- _Excerpt_
/---

Tuesday, July 15, 2014

Health Canada proposes 'easier to read and understand' nutrition labels

A new guide to serving sizes could make it easier for consumers to compare foods, Health Canada says. (Nati Harnik/Associated Press
Health Canada is proposing changes to nutrition labels on food that would make them easier to read.
The proposed labels would emphasize calories, change the order of nutrients to focus on those nutrients Canadians may want less of, and require information about the amount of "added sugars."

"Today our government is proposing changes to nutrition facts that we do believe address concerns parents have raised," Health Minister Rona Ambrose said Monday.

The changes will make it easier to read and understand labels, she said.

Ambrose has launched a series of online public consultations on the proposed changes.

The consultations run for 60 days, until Sept. 11.

\---

- _Dataset records_
/---

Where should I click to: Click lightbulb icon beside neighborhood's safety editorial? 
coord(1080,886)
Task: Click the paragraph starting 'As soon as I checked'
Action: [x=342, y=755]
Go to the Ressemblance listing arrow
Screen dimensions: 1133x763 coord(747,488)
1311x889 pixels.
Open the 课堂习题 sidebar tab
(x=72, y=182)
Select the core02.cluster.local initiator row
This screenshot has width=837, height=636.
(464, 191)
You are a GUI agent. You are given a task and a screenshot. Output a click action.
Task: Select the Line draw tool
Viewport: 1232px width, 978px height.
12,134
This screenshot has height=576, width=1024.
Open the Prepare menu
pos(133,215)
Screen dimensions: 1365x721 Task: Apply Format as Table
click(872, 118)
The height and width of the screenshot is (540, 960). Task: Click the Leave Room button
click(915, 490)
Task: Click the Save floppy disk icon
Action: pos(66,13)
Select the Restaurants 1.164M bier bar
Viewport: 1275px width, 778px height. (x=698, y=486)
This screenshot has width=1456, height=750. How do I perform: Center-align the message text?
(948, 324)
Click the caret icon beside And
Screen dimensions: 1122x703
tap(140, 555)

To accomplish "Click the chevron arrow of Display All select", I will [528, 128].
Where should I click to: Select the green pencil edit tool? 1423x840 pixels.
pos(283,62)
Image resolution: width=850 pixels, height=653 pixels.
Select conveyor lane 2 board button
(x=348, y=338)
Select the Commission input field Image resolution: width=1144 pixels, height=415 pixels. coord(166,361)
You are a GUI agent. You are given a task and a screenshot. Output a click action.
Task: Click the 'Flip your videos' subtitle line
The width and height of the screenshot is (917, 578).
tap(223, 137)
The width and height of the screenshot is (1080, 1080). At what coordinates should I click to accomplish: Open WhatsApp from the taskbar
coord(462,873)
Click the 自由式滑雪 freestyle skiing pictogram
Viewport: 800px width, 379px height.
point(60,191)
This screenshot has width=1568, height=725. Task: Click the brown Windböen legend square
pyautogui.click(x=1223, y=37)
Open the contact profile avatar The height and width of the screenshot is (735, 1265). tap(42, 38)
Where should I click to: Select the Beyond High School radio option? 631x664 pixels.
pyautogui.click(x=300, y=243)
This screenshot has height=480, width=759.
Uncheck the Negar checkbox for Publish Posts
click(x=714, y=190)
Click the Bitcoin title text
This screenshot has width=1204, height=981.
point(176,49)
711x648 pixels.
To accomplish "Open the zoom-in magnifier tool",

\---

- _Work instructions_
(a) In the Health Canada nutrition label article, how long do the online public consultations run?
(b) According to the nutrition label article, why would the proposed labels change the order of nutrients?
(c) Carry on the Health Canada nutrition label article from where it stops.
The rows are not used in this work.

- _Answers below_
(a) They run for 60 days, until Sept. 11.

(b) The new order would put the focus on the nutrients that Canadians may want to eat less of.

(c)
Nutrition Facts proposal
Some of the proposed changes to the Nutrition Facts label that goes on food products are intended to help consumers find details, such as calories, more quickly. (Health Canada)
Among the proposals is that serving sizes be more consistent for similar foods and better reflect what people typically eat at one sitting, such as two slices of bread.
 nThe proposed changes also aim to improve the understanding of ingredients.

"Parents want to know how much sugar is being added in total to their children's cereal, for example," Ambrose said.

"Whether it's molasses or brown sugar, all types of sugars will be grouped together. This makes the label much more transparent and allows shoppers to quickly see how much added sugars are in a food, compared to other ingredients."

Vitamin A and vitamin C amounts will no longer need to be listed. Under the proposal, vitamin D and potassium would need to be listed on the label. Health Canada said many in the Canadian population are not getting enough of the those two, which puts them at higher risk of chronic disease.